» THE PROBLEM
In this exercise, every entry is to be transcribed exactly as written.

*** DATASET RECORDS ***

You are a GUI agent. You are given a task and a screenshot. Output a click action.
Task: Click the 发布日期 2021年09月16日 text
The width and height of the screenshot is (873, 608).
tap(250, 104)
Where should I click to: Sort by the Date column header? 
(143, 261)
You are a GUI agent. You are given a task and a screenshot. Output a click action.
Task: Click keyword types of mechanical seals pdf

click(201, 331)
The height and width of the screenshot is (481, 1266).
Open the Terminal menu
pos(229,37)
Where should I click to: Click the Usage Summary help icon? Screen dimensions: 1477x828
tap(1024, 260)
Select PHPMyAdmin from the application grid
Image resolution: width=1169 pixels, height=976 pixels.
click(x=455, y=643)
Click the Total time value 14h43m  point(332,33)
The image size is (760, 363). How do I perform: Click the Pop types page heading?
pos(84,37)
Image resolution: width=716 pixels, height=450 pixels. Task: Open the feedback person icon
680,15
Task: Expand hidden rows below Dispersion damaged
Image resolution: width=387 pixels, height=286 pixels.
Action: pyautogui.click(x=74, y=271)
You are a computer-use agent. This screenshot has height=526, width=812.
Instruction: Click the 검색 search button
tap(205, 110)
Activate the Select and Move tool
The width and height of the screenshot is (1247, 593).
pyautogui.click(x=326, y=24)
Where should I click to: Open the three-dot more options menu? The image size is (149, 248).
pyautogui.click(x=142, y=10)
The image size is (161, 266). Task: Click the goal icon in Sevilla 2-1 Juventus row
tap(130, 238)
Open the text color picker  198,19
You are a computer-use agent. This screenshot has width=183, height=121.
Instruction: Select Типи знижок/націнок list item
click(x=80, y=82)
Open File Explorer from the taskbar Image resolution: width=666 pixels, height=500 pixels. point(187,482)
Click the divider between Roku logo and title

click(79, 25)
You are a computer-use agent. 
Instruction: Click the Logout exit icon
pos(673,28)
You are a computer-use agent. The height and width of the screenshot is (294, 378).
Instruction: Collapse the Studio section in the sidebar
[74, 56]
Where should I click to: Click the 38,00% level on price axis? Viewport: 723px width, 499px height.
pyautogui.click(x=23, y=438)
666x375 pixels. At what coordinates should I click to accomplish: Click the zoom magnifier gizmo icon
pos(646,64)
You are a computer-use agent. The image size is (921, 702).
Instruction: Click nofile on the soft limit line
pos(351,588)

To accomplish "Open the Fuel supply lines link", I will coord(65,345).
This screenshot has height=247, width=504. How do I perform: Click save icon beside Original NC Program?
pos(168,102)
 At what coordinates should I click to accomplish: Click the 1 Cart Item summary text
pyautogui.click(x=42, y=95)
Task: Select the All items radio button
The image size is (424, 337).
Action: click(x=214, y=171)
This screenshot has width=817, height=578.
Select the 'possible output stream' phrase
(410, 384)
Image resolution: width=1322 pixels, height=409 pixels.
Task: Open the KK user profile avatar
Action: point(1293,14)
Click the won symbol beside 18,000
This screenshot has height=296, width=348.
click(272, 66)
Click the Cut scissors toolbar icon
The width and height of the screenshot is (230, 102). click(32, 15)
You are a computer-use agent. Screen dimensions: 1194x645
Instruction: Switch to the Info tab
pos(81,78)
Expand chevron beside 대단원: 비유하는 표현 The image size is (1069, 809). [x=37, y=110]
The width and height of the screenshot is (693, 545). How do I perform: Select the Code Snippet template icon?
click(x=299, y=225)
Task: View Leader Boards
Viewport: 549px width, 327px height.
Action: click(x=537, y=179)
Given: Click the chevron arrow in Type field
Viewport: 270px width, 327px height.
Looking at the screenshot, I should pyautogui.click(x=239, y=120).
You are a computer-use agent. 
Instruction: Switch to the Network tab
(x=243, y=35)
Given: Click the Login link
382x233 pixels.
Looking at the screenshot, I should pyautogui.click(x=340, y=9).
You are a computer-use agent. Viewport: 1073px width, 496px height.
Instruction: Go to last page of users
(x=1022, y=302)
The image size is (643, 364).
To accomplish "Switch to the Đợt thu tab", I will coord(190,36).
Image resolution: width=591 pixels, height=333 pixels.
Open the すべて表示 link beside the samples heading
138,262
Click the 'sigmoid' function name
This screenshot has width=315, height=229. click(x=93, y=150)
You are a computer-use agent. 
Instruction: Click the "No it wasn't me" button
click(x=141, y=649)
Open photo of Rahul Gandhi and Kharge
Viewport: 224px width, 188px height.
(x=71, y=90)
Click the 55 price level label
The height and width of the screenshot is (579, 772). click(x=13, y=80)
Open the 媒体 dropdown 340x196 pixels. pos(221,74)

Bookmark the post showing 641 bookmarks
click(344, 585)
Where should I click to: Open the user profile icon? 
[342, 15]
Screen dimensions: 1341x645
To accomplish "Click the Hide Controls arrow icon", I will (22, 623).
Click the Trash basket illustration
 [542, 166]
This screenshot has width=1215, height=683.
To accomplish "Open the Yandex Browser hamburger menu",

***

» SOLUTION FOR THIS TASK
You are a GUI agent. You are given a task and a screenshot. Output a click action.
Task: Click the 发布日期 2021年09月16日 text
The width and height of the screenshot is (873, 608).
tap(250, 104)
Where should I click to: Sort by the Date column header? 
(143, 261)
You are a GUI agent. You are given a task and a screenshot. Output a click action.
Task: Click keyword types of mechanical seals pdf

click(201, 331)
The height and width of the screenshot is (481, 1266).
Open the Terminal menu
pos(229,37)
Where should I click to: Click the Usage Summary help icon? Screen dimensions: 1477x828
tap(1024, 260)
Select PHPMyAdmin from the application grid
Image resolution: width=1169 pixels, height=976 pixels.
click(x=455, y=643)
Click the Total time value 14h43m  point(332,33)
The image size is (760, 363). How do I perform: Click the Pop types page heading?
pos(84,37)
Image resolution: width=716 pixels, height=450 pixels. Task: Open the feedback person icon
680,15
Task: Expand hidden rows below Dispersion damaged
Image resolution: width=387 pixels, height=286 pixels.
Action: pyautogui.click(x=74, y=271)
You are a computer-use agent. This screenshot has height=526, width=812.
Instruction: Click the 검색 search button
tap(205, 110)
Activate the Select and Move tool
The width and height of the screenshot is (1247, 593).
pyautogui.click(x=326, y=24)
Where should I click to: Open the three-dot more options menu? The image size is (149, 248).
pyautogui.click(x=142, y=10)
The image size is (161, 266). Task: Click the goal icon in Sevilla 2-1 Juventus row
tap(130, 238)
Open the text color picker  198,19
You are a computer-use agent. This screenshot has width=183, height=121.
Instruction: Select Типи знижок/націнок list item
click(x=80, y=82)
Open File Explorer from the taskbar Image resolution: width=666 pixels, height=500 pixels. point(187,482)
Click the divider between Roku logo and title

click(79, 25)
You are a computer-use agent. 
Instruction: Click the Logout exit icon
pos(673,28)
You are a computer-use agent. The height and width of the screenshot is (294, 378).
Instruction: Collapse the Studio section in the sidebar
[74, 56]
Where should I click to: Click the 38,00% level on price axis? Viewport: 723px width, 499px height.
pyautogui.click(x=23, y=438)
666x375 pixels. At what coordinates should I click to accomplish: Click the zoom magnifier gizmo icon
pos(646,64)
You are a computer-use agent. The image size is (921, 702).
Instruction: Click nofile on the soft limit line
pos(351,588)

To accomplish "Open the Fuel supply lines link", I will coord(65,345).
This screenshot has height=247, width=504. How do I perform: Click save icon beside Original NC Program?
pos(168,102)
 At what coordinates should I click to accomplish: Click the 1 Cart Item summary text
pyautogui.click(x=42, y=95)
Task: Select the All items radio button
The image size is (424, 337).
Action: click(x=214, y=171)
This screenshot has width=817, height=578.
Select the 'possible output stream' phrase
(410, 384)
Image resolution: width=1322 pixels, height=409 pixels.
Task: Open the KK user profile avatar
Action: point(1293,14)
Click the won symbol beside 18,000
This screenshot has height=296, width=348.
click(272, 66)
Click the Cut scissors toolbar icon
The width and height of the screenshot is (230, 102). click(32, 15)
You are a computer-use agent. Screen dimensions: 1194x645
Instruction: Switch to the Info tab
pos(81,78)
Expand chevron beside 대단원: 비유하는 표현 The image size is (1069, 809). [x=37, y=110]
The width and height of the screenshot is (693, 545). How do I perform: Select the Code Snippet template icon?
click(x=299, y=225)
Task: View Leader Boards
Viewport: 549px width, 327px height.
Action: click(x=537, y=179)
Given: Click the chevron arrow in Type field
Viewport: 270px width, 327px height.
Looking at the screenshot, I should pyautogui.click(x=239, y=120).
You are a computer-use agent. 
Instruction: Switch to the Network tab
(x=243, y=35)
Given: Click the Login link
382x233 pixels.
Looking at the screenshot, I should pyautogui.click(x=340, y=9).
You are a computer-use agent. Viewport: 1073px width, 496px height.
Instruction: Go to last page of users
(x=1022, y=302)
The image size is (643, 364).
To accomplish "Switch to the Đợt thu tab", I will coord(190,36).
Image resolution: width=591 pixels, height=333 pixels.
Open the すべて表示 link beside the samples heading
138,262
Click the 'sigmoid' function name
This screenshot has width=315, height=229. click(x=93, y=150)
You are a computer-use agent. 
Instruction: Click the "No it wasn't me" button
click(x=141, y=649)
Open photo of Rahul Gandhi and Kharge
Viewport: 224px width, 188px height.
(x=71, y=90)
Click the 55 price level label
The height and width of the screenshot is (579, 772). click(x=13, y=80)
Open the 媒体 dropdown 340x196 pixels. pos(221,74)

Bookmark the post showing 641 bookmarks
click(344, 585)
Where should I click to: Open the user profile icon? 
[342, 15]
Screen dimensions: 1341x645
To accomplish "Click the Hide Controls arrow icon", I will (22, 623).
Click the Trash basket illustration
 [542, 166]
This screenshot has width=1215, height=683.
To accomplish "Open the Yandex Browser hamburger menu",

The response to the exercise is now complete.